Vivienne Westwood and Lessons in Punk

Vivienne Westwood was punk before punk. In remembering her legacy these past couple weeks (and rewatching the 2018 documentary Westwood: Punk, Icon, Activist) I’ve been trying to wrap my head around just what that might mean. Here’s one thing I know: for Westwood, there was always more to understand about the world. And seemingly, a commitment to never just take things as they were. It was ingrained in her spirit, and that curiosity and resistance were with her till the end. 

The thing about trying to understand ‘punk’ is that it never wanted to be defined or categorized – that would be inherently against the point. “All punk is attitude,” said Joey Ramone. Punk as attitude suggests that it is not the content itself but the style, the sentiment, and the intention. And it’s one against “the system”. Which might be taken to mean, the limiting need in our society to systemize and categorize everything.

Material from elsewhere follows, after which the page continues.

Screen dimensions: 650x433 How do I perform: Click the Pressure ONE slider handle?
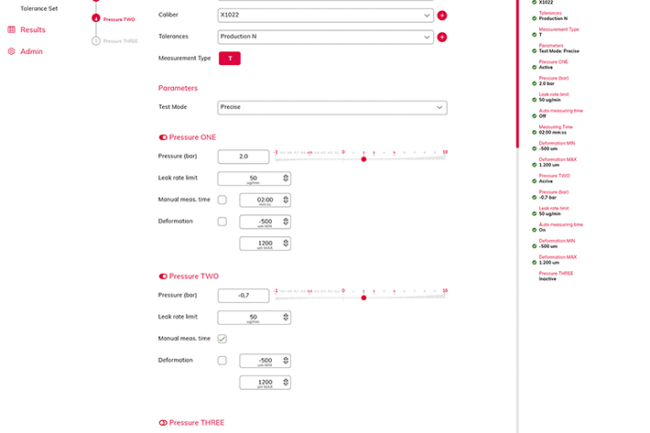364,159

In his book, Punk Sociology, David Beer writes of the concept, “one of the defining characteristics of punk is this very discomfort with categorization and definition”. This is probably why, in punk history, punk is so resistant to being boxed (stubbornly, and rightfully so). To defy definition is punk. 

Still, in approaching that attitude- in all its grey-area glory- Vivienne Westwood’s clothes freed people of so many of the sartorial symbology that the fashion system had pushed them into. Women didn’t have to look ‘pretty’. Sex and sexuality didn’t have to be hushed. People could be loud and wild and angry. They no longer had to buy in. They could take what was in the world and make it their own. 

Of course, there is an irony to her story: showing at Paris Fashion Week, selling at high-end auction houses, archival pieces displayed at the V&A and all. This is what the system does when something resonates, even at its own expense. Westwood recognized that the moment it started to happen. She recollects in the documentary, “I realized we weren’t really attacking the system at all. [Punk] was being marketed.” 

And it is at these moments I think it is so important to return to the attitude rather than the aesthetic. For it’s the attitude that is at the root of the movement, and it’s the attitude that cannot be systemized. Through Vivienne Westwood’s career punk took so many shapes. “A climate revolution” is one she left us with. “You’ve got to kill the machine that is destroying us,” Westwood preached of the change that needed to happen. Perhaps because, too many times, she’s seen resistance become inherited by the machine itself. Maybe at some point, it has to be more about building a new one.

This kind of reinvention and bold intent is exactly what keeps punk alive. Attitudes like Vivienne Westwood’s are a gift to the world– daring to disrupt the system even when her rebellion became a part of it.